• _OBJECTIVE_
Rewrite the lines from the one containing "Task: Toggle heart for Detroit row" through the one containing "(x=654, y=15)", replacing "dropdown" with "menu" and keeping everything else unchanged.

• _DATA EXCERPTS_

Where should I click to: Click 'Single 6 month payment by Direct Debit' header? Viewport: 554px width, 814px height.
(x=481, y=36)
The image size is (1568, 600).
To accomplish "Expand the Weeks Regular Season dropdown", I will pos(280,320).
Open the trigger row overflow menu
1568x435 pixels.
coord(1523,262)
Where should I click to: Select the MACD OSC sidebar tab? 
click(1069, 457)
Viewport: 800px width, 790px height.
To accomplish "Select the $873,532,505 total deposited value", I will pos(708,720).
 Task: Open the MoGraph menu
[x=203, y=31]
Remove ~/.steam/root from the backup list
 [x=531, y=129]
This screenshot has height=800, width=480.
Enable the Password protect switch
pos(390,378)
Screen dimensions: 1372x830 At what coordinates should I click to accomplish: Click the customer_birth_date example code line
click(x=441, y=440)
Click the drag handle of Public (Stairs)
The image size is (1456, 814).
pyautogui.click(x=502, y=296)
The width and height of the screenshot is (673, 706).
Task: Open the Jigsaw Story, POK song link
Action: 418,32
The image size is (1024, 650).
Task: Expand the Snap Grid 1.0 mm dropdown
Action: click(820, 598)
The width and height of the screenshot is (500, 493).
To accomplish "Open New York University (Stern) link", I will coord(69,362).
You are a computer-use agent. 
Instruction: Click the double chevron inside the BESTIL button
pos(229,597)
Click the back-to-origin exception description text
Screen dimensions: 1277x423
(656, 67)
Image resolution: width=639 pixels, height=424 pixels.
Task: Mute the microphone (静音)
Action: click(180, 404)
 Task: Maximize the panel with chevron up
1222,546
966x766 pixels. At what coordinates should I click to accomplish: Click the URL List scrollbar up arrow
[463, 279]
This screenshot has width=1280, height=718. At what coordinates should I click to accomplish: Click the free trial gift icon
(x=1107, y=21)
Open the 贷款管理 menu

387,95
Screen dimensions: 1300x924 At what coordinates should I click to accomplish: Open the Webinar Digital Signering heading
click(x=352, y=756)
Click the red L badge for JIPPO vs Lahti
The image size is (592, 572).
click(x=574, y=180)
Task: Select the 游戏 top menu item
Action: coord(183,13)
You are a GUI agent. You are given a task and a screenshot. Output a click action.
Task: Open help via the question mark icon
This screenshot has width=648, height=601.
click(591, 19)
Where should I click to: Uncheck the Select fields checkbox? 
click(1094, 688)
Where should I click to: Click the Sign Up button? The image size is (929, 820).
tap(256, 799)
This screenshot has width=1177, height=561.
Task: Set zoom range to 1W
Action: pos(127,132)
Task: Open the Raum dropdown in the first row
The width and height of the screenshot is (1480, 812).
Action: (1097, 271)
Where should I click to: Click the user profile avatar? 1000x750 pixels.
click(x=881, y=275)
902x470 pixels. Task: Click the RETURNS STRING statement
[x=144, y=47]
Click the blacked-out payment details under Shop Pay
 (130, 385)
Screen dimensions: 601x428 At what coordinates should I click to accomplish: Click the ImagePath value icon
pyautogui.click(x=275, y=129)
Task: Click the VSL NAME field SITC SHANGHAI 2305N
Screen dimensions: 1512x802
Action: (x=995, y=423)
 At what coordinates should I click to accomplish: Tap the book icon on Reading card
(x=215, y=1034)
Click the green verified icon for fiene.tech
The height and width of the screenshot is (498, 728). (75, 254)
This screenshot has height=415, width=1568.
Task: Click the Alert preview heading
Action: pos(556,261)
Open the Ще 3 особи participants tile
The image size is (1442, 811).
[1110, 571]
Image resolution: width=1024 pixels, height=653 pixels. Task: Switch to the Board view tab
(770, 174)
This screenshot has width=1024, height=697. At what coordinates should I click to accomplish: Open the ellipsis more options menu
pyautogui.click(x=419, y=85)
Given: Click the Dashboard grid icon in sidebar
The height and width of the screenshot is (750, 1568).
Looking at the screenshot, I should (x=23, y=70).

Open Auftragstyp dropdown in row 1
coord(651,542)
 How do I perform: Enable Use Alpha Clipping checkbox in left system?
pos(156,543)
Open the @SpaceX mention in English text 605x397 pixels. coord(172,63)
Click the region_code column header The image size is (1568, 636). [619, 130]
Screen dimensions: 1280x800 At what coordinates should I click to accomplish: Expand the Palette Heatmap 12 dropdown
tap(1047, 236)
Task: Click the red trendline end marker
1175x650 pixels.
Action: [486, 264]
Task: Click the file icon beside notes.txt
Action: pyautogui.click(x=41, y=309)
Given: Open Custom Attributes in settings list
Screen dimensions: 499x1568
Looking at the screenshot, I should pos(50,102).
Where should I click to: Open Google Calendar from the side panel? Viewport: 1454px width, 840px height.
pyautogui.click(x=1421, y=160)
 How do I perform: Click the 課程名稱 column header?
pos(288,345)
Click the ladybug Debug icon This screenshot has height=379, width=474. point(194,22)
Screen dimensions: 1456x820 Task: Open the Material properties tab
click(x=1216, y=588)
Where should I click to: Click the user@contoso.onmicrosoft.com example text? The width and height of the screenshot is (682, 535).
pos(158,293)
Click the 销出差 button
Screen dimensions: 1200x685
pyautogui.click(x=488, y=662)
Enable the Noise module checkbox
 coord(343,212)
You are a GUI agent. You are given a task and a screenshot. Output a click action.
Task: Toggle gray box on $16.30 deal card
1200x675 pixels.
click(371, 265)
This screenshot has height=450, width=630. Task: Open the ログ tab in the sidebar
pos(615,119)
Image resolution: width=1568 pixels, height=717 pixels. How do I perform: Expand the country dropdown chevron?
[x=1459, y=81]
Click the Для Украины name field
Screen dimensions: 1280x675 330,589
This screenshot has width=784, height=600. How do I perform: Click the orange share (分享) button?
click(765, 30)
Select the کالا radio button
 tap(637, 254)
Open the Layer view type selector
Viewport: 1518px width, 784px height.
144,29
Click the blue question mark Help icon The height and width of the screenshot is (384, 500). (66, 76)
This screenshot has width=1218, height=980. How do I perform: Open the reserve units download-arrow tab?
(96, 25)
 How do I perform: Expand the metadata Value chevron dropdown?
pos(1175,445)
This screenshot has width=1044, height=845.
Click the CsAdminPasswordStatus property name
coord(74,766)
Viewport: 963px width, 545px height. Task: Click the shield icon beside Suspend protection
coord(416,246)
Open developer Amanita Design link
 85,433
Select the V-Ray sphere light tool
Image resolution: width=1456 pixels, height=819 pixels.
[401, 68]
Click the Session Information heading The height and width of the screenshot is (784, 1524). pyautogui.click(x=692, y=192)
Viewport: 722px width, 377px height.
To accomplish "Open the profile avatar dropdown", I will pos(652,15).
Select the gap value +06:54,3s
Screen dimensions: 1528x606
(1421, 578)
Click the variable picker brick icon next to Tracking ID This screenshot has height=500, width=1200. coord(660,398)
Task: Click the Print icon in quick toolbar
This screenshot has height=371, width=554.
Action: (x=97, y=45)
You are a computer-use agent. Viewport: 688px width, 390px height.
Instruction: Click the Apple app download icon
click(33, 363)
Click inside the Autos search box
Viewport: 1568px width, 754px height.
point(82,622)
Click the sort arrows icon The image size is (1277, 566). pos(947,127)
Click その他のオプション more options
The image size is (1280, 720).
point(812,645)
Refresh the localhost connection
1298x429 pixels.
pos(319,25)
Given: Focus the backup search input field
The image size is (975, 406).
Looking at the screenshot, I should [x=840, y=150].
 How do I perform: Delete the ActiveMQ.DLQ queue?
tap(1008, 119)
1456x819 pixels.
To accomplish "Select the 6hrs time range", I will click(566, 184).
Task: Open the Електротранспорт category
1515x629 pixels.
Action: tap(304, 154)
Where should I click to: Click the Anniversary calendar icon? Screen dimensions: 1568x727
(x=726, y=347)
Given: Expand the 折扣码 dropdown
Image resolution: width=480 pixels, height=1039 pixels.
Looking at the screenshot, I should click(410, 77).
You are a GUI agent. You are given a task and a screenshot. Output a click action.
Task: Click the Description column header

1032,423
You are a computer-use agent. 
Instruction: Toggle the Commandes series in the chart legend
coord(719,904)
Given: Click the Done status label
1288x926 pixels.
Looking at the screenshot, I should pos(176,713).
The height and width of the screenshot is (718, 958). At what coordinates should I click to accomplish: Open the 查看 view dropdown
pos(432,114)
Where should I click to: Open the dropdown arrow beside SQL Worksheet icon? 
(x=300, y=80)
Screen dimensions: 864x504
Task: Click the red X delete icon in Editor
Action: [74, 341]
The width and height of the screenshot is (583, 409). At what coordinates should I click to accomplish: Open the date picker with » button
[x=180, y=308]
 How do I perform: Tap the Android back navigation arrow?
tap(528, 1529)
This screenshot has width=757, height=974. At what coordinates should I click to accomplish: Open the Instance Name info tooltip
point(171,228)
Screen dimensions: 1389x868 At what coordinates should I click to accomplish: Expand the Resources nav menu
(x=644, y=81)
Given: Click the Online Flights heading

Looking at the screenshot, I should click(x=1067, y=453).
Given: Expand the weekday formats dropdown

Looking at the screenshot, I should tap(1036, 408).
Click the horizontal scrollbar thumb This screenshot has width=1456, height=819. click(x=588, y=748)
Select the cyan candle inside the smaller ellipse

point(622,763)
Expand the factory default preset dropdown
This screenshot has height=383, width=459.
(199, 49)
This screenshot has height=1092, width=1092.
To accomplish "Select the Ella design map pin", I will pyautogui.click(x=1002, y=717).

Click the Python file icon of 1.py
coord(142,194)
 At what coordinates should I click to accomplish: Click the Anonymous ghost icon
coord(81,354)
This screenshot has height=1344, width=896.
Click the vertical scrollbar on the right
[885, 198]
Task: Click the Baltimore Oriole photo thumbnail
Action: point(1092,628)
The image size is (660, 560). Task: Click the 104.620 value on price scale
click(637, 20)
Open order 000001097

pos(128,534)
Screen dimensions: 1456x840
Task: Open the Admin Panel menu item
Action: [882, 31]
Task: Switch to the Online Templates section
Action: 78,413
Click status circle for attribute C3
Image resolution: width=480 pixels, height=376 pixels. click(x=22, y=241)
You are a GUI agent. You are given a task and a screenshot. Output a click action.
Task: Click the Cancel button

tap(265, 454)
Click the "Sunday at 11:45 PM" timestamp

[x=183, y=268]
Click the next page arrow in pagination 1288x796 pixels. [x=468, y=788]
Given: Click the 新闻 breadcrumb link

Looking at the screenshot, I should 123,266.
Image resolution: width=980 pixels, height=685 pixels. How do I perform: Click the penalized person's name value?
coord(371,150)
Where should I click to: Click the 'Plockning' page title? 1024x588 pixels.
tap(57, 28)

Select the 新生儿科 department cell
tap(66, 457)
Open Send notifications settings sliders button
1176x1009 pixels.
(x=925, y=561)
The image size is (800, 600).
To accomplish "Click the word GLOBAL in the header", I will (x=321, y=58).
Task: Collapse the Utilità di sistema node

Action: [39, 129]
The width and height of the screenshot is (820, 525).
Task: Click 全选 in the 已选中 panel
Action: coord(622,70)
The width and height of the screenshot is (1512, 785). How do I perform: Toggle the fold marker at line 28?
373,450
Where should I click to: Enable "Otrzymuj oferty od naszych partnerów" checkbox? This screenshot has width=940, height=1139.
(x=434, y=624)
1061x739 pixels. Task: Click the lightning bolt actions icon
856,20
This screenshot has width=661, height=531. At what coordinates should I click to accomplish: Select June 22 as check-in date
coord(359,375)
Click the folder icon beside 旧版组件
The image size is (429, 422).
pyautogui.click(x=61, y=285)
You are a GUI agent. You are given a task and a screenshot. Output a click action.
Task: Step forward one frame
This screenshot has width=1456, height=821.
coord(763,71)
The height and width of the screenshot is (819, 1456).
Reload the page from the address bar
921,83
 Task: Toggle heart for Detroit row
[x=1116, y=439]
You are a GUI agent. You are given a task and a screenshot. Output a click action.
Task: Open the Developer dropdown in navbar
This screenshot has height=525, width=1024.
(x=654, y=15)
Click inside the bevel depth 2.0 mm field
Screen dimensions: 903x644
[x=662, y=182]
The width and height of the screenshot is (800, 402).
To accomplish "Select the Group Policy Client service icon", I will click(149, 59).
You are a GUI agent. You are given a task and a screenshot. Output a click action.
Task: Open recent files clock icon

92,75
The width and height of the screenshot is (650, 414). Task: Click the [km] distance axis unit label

• _WRITTEN SOLUTION_
 Task: Toggle heart for Detroit row
[x=1116, y=439]
You are a GUI agent. You are given a task and a screenshot. Output a click action.
Task: Open the Developer menu in navbar
This screenshot has height=525, width=1024.
(x=654, y=15)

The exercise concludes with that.